Estonian psychologist

Anu Realo (born 15 February 1971) is an Estonian personality and cross-cultural psychologist. She is professor in the Department of Psychology at the University of Warwick, the United Kingdom, and a visiting professor at the University of Tartu, Estonia.

== Education and career ==
Realo received her doctoral degree in psychology from the University of Tartu in 1999. She then worked for two years as a postdoctoral research fellow at the Katholieke Universiteit Leuven, Belgium. Upon return to Estonia, she worked as associate professor and senior research fellow in the Department of Psychology, University of Tartu for about 10 years. In 2012, she was awarded an Academy Research Professor position by the Estonian Academy of Sciences for the period 2013-2015. In 2014-2019, she held a position of professor of personality and social psychology at the University of Tartu. In 2016, she was appointed as professor in the Department of Psychology, University of Warwick.

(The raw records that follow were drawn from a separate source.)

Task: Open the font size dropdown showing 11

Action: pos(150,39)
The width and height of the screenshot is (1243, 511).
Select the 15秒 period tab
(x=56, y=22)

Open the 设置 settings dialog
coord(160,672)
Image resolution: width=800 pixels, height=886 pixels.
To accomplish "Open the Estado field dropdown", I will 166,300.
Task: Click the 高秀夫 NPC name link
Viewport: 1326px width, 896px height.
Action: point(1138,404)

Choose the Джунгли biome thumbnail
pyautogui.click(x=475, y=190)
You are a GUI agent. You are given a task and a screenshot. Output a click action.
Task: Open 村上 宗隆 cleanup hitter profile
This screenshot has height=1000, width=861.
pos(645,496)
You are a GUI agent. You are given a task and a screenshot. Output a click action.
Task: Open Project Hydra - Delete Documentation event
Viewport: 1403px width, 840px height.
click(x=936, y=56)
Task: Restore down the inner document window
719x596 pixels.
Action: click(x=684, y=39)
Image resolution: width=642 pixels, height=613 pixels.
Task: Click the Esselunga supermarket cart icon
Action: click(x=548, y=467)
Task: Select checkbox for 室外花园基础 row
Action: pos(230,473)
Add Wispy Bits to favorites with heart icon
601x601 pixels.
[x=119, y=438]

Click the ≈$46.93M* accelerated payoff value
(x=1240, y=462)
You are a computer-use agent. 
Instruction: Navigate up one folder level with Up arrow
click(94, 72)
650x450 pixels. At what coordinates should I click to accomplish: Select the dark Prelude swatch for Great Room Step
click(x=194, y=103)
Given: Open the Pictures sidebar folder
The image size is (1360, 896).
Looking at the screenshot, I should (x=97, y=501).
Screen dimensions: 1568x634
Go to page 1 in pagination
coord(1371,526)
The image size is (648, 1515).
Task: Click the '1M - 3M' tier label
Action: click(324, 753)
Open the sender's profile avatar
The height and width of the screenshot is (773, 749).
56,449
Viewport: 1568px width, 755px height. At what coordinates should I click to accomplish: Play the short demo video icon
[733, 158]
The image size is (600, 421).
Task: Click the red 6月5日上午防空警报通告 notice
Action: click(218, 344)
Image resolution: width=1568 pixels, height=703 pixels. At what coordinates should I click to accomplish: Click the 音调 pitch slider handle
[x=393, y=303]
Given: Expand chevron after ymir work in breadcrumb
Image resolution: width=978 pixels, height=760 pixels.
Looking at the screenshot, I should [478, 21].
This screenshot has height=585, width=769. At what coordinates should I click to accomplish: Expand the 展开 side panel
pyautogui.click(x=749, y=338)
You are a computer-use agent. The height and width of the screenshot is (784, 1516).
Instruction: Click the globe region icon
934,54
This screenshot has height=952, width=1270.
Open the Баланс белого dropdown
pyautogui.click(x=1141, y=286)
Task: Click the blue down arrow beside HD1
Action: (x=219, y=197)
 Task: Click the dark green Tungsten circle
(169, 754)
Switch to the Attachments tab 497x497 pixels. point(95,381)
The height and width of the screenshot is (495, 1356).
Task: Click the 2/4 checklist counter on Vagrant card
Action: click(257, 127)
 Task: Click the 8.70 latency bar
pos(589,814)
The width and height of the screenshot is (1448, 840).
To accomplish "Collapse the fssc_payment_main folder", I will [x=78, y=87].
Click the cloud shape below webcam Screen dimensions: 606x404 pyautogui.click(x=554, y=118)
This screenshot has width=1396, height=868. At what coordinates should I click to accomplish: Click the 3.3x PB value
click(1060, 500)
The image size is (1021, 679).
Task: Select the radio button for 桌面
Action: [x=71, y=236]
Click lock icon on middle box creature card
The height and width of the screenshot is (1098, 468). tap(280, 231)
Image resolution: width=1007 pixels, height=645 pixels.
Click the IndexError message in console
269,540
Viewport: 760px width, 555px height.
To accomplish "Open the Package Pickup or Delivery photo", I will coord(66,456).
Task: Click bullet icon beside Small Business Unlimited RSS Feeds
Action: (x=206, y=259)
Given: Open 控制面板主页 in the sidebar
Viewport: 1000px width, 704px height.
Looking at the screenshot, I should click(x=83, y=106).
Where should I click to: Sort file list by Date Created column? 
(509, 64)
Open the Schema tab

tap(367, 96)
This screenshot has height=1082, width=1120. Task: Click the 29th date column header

She has been a fellow-in-residence at three institutes for advanced study: at the Swedish Collegium for Advanced Study (2002), at the Netherlands Institute for Advanced Study (2005-2006, 2014-2015), and most recently at the Helsinki Collegium for Advanced Studies (2023).

== Research interests ==
Realo's background is in personality and cross-cultural psychology. She has conducted research on cultural and individual variation in personality traits, emotional experience, social capital and trust, individualistic-collectivistic attitudes, and subjective well-being.

== Other professional activities ==
From 2012-2015, she was as the vice-chair of the evaluation board of the Estonian Research Council. She was a board member of the National Committee of the European Social Survey (ESS), later becoming country representative in the ESS scientific advisory board, and a member of the scientific advisory board of the ESS ERIC (2013–2019). She was an action editor for the Journal of Individual Differences from 2009 to 2013 and an Associate Editor of the European Journal of Personality (2013–2016). She is the principal investigator for the World Values Survey (WVS) in Estonia and a member of the Scientific Advisory Committee of the WVS. In 2020-2022, she served as President of the European Association of Personality Psychology.

== Honours and awards ==
In 2010, Realo was awarded the Estonian National Research Award in social sciences for her studies on personality and stereotypes from a cross-cultural perspective. In February 2016, she was awarded the Order of the White Star (IV Class) by the president of Estonia for outstanding contribution to the Estonian state, which is primarily a testament to her academic achievements. She was listed among the top 12 most outstanding Estonian women in the world 2016 by Estonian World. She is a member of the Estonian Academy of Sciences and of the Academia Europaea.